Screen images representing a non-functional state can be collected and stored to form a library of images or signatures of these images (generically referred to as “images” to simplify this description). This library can be supplemented with images as new dysfunctional situations are detected.
Each image in the library can be associated with a particular malfunction situation, and possibly with a troubleshooting command to resolve or attempt to resolve the malfunction. For example, the image in
The present disclosure seeks to take advantage of the computer environment just described to propose a maintenance method, for a virtual machine 3, that allows the host computer 1 to detect and solve certain malfunctions of the virtual machine 3. Without this characteristic forming any limitation of the present disclosure, this method can be implemented by a maintenance program running on a maintenance server of the host computer 1 separate from the server hosting the virtual machine 3. In this way, the maintenance of the virtual machine 3 is carried out using resources separate from the machine that may be dysfunctional, which guarantees its proper execution.
The maintenance method includes a step S1 of obtaining at least one session image prepared by the graphics processing unit of a virtual machine 3 hosted in the host computer. The virtual machine 3, which is the subject of the maintenance method, may have been designated by a maintenance agent, by the user of this machine himself/herself, or even randomly selected as part of a preventive maintenance campaign. The captured session image corresponds to the display data that is stored in a buffer memory of the graphics processing unit in the virtual machine.
This display data constituting the session image may be required by the maintenance program from the hypervisor of the server 2 hosting the virtual machine 3. The hypervisor can read the memory location wherein this data resides and return it to the maintenance program.
When the user session is running, the graphics processing unit can advantageously include a virtual graphics card and a physical graphics card.
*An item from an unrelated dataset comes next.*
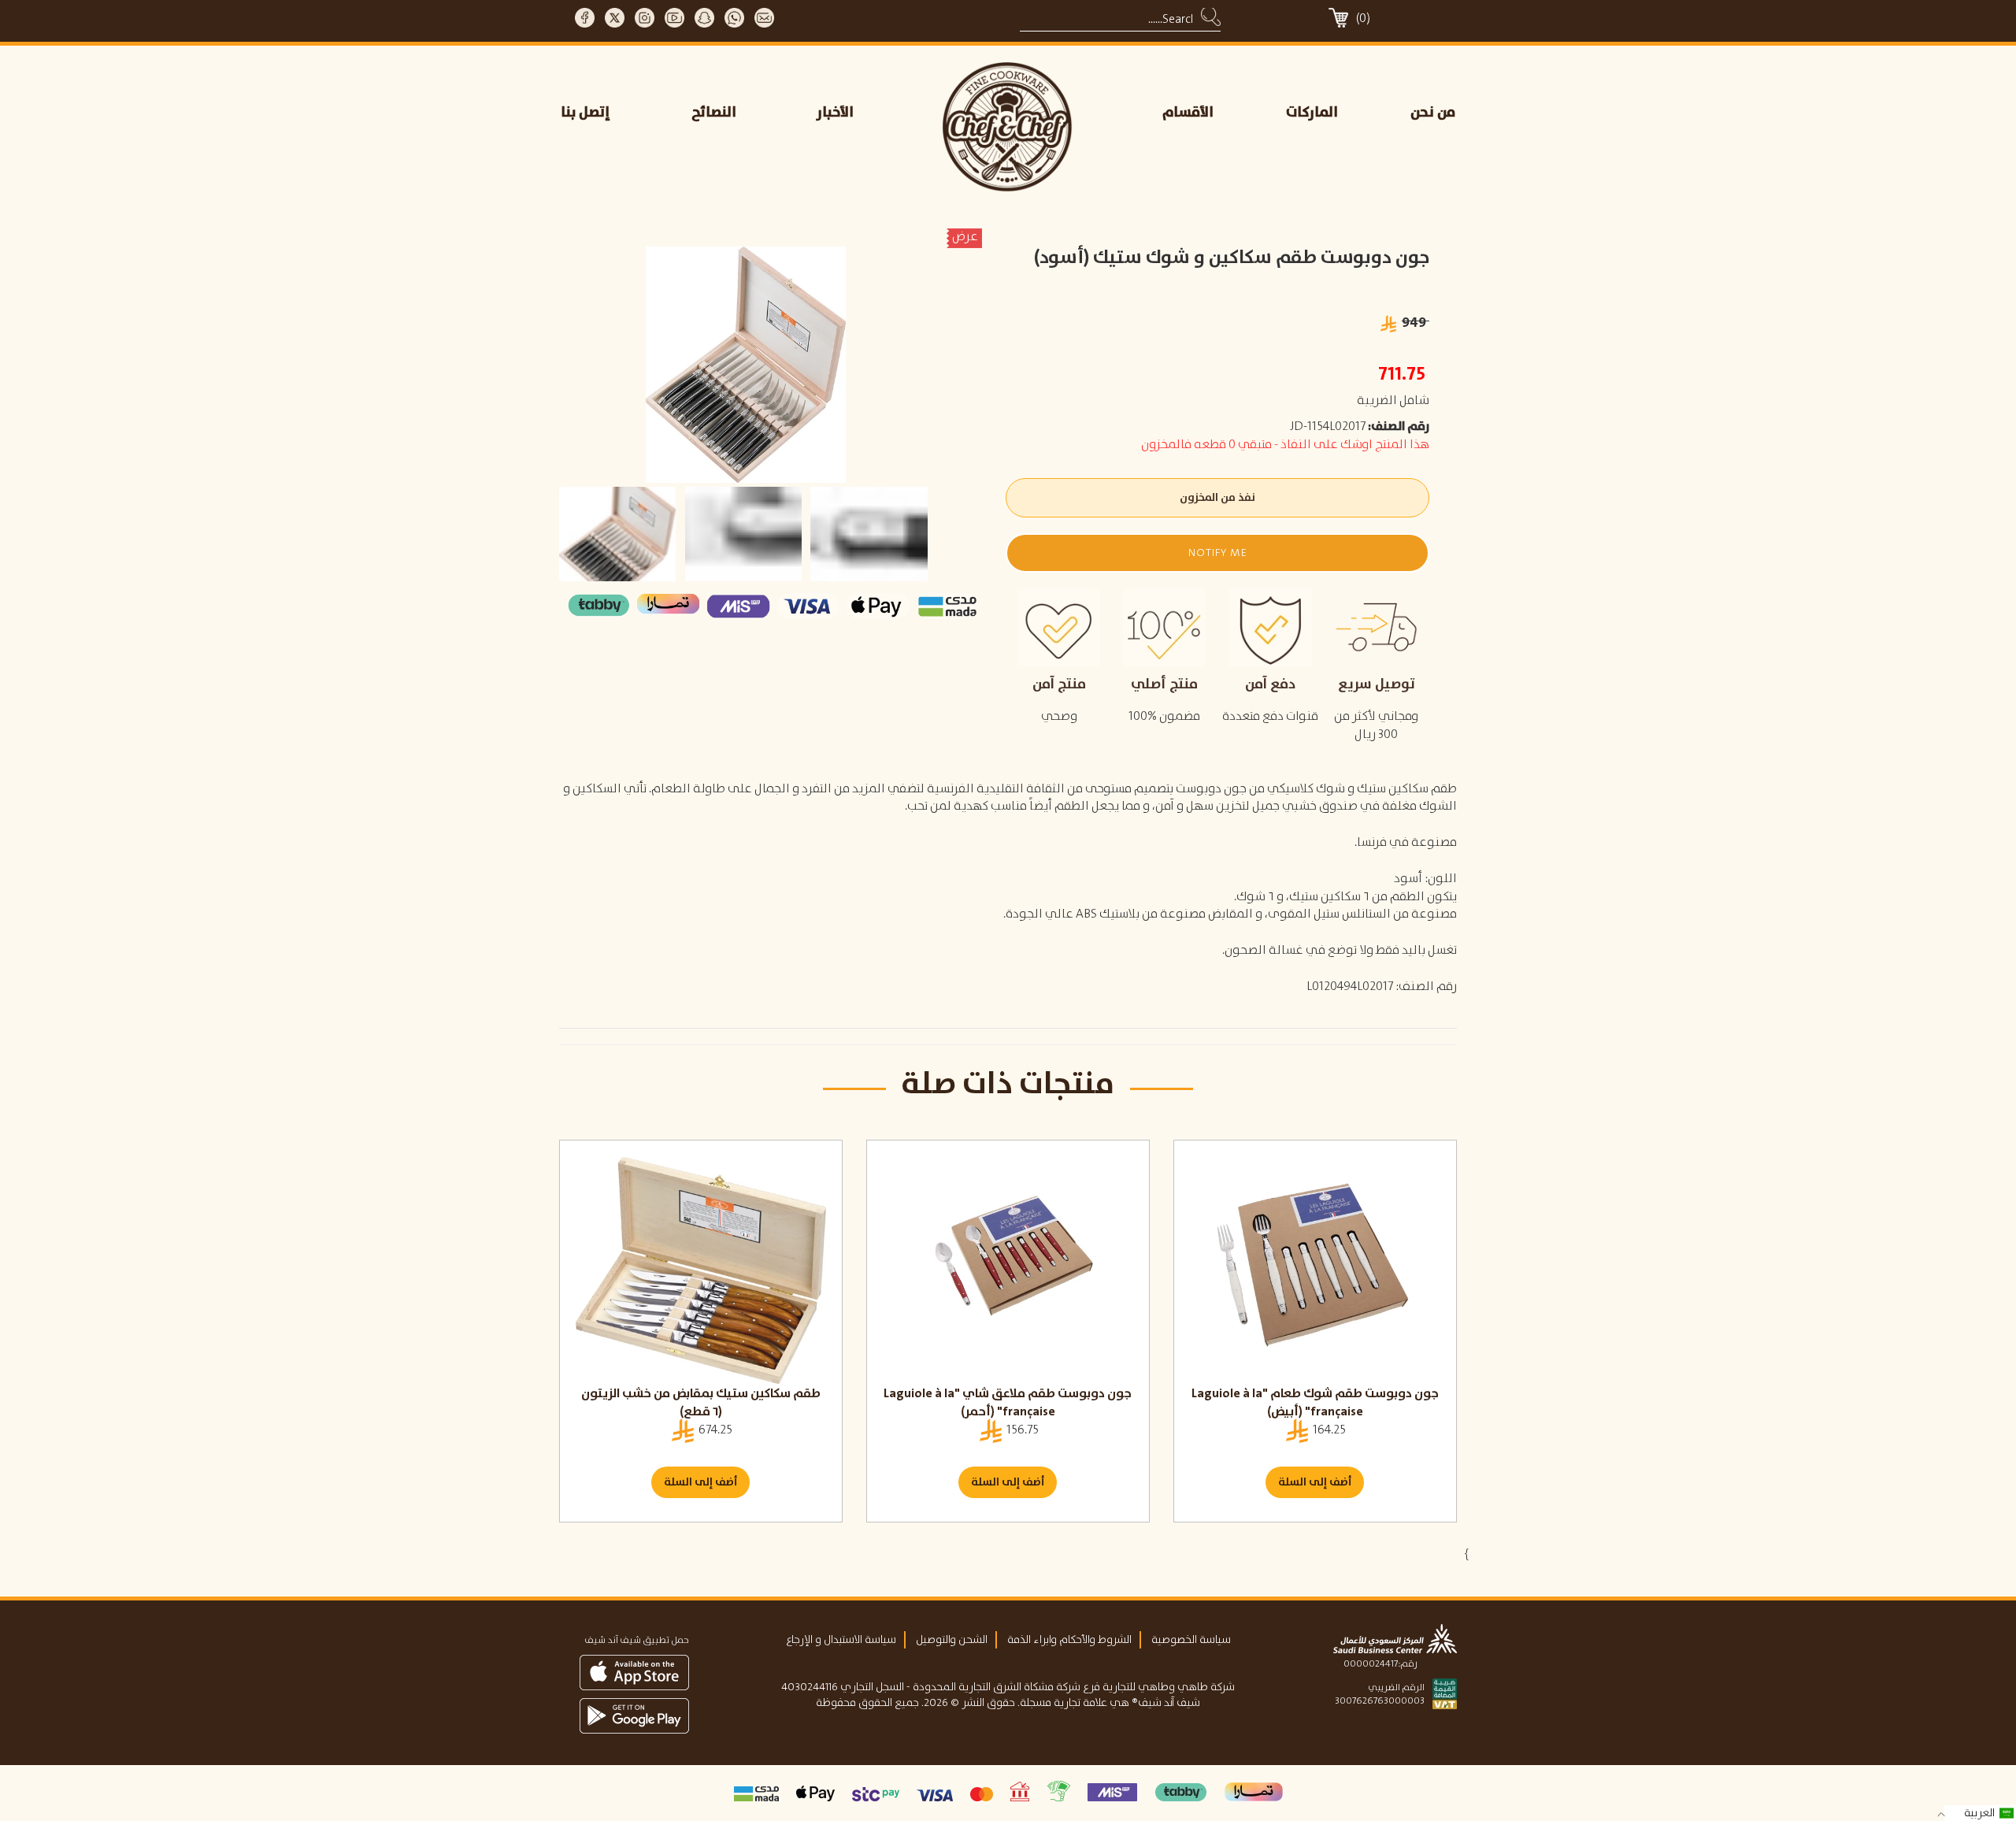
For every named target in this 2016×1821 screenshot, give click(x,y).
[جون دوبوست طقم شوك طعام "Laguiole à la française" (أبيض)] (1315, 1270)
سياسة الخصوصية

This configuration allows the user session to use the performance of the physical graphics card while allowing the maintenance program to request the display data that constitutes the session image from the hypervisor of the server 2 hosting the virtual machine 3.
Regardless of how the session image is obtained, the maintenance method then includes a step S2 of comparing the captured session image with the screen images representative of a non-functional state of the virtual machine. More specifically, in this step, the captured session image is compared with the library images. The general objective is to determine the extent to which the captured image actually corresponds to a library image, without requiring it to coincide “pixel to pixel.” In particular, image metrics can be applied and two images can be considered as corresponding if the distance between them is less than a specified threshold. Images can also be digitally processed to extract signatures, and the comparison can be made on these signatures.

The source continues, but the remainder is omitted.